Right it is now connected by the Dell DP cable @ 144hz that came with the monitor, not sure on the quality of the other one i was using. i will leave it connected like this and see if the VGA light comes on again, iirc it came on while windows was running, not during a reboot.


----------



## AsRock (Feb 13, 2022)

This have any thing to do with it ?, but i think it's for much newer cards ?.






						NVIDIA Graphics Firmware Update Tool for DisplayPort 1.3 and 1.4 Displays
					

Download English (U.S.)  drivers for NVIDIA hardware - , , ,



					www.nvidia.com
				




Not to sure either but on my monitor you can select which DP version, you would think it would know but..


----------



## Deleted member 24505 (Feb 13, 2022)

i think i tried this but did not install. Is my video card just too old for DP 1.4?

Got this




I will try it.

And this




Right just found this-
Without the update, systems that are connected to a DisplayPort 1.3 / 1.4 monitor could experience blank screens on boot until the OS loads, or could experience a hang on boot.

is this my problem?

Switched it back to HDMI for now


----------



## eidairaman1 (Feb 13, 2022)

Tigger said:


> i think i tried this but did not install. Is my video card just too old for DP 1.4?
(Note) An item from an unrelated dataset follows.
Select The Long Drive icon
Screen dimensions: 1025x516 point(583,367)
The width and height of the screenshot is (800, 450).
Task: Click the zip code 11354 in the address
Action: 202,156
It's possible but the monitor should be able to do protocol to match your gpu, aka like how usb 1 devices work in usb 3.2.


----------



## Deleted member 24505 (Feb 13, 2022)

eidairaman1 said:


> It's possible but the monitor should be able to do protocol to match your gpu, aka like how usb 1 devices work in usb 3.2.



I'm not sure it can. I can't find anything in the monitors menu for changing the DP version
Basically i can't get into the bios, or seemingly get a blank screen till the os loads, and still have a VGA led lit on my board all the time. I guess till i can figure it out, or get a newer GPU i will have to connect the monitor by HDMI.

Is there no way i can go into the monitors service menu and change something?

What DP version is the GTX 980 ti?

Thx eidairaman1 for your help

That updater might be failing because of my bios certificate. I had a modded bios and thought it might have been the problem, so decided to flash the original back. but couldn't find my original, so grabbed one from the database. Still kept getting a certificate 2.0 error, so ended up forcing it. Maybe if i can figure out the bios, it might flash the firmware update, and make the video card DP 1.4 compatible.


----------



## caroline! (Feb 13, 2022)

If this is about the cable is there any way you can disable HDCP on nvidia drivers? (I have no clue, their cards are beyond what I can afford)
I know you can on AMD because I'm using one and had to disable that plus HDMI Link Assurance in order to make my converter work properly, certificates and DRMs always cause trouble for users.

New monitors and their control panels  are also unknown to me, wish I could help but I'm still using a CRT heh.


----------



## Deleted member 24505 (Feb 13, 2022)

It's about DP version caroline. My GPU is version 1.2, and the monitor is 1.4. My monitor is also HDR capable too, but only with DP 1.4, so i can't enable it on windows. If i can't get the video card to update, i will just use it on HDMI till i get a newer card. Tried a reboot and it is fine now as it is on HDMI. I am guessing i would still have a problem with a DP connection.


----------



## KillerHarvey (Dec 23, 2022)

Deleted member 24505 said:


> I'm not sure it can. I can't find anything in the monitors menu for changing the DP version
> Basically i can't get into the bios, or seemingly get a blank screen till the os loads, and still have a VGA led lit on my board all the time. I guess till i can figure it out, or get a newer GPU i will have to connect the monitor by HDMI.
> 
> Is there no way i can go into the monitors service menu and change something?
> ...


I'm having exactly the same error, funny i'm using a dell monitor hmmm... i did try on a second monitor but I had the same error, although the Dell Display Manager software was still running


----------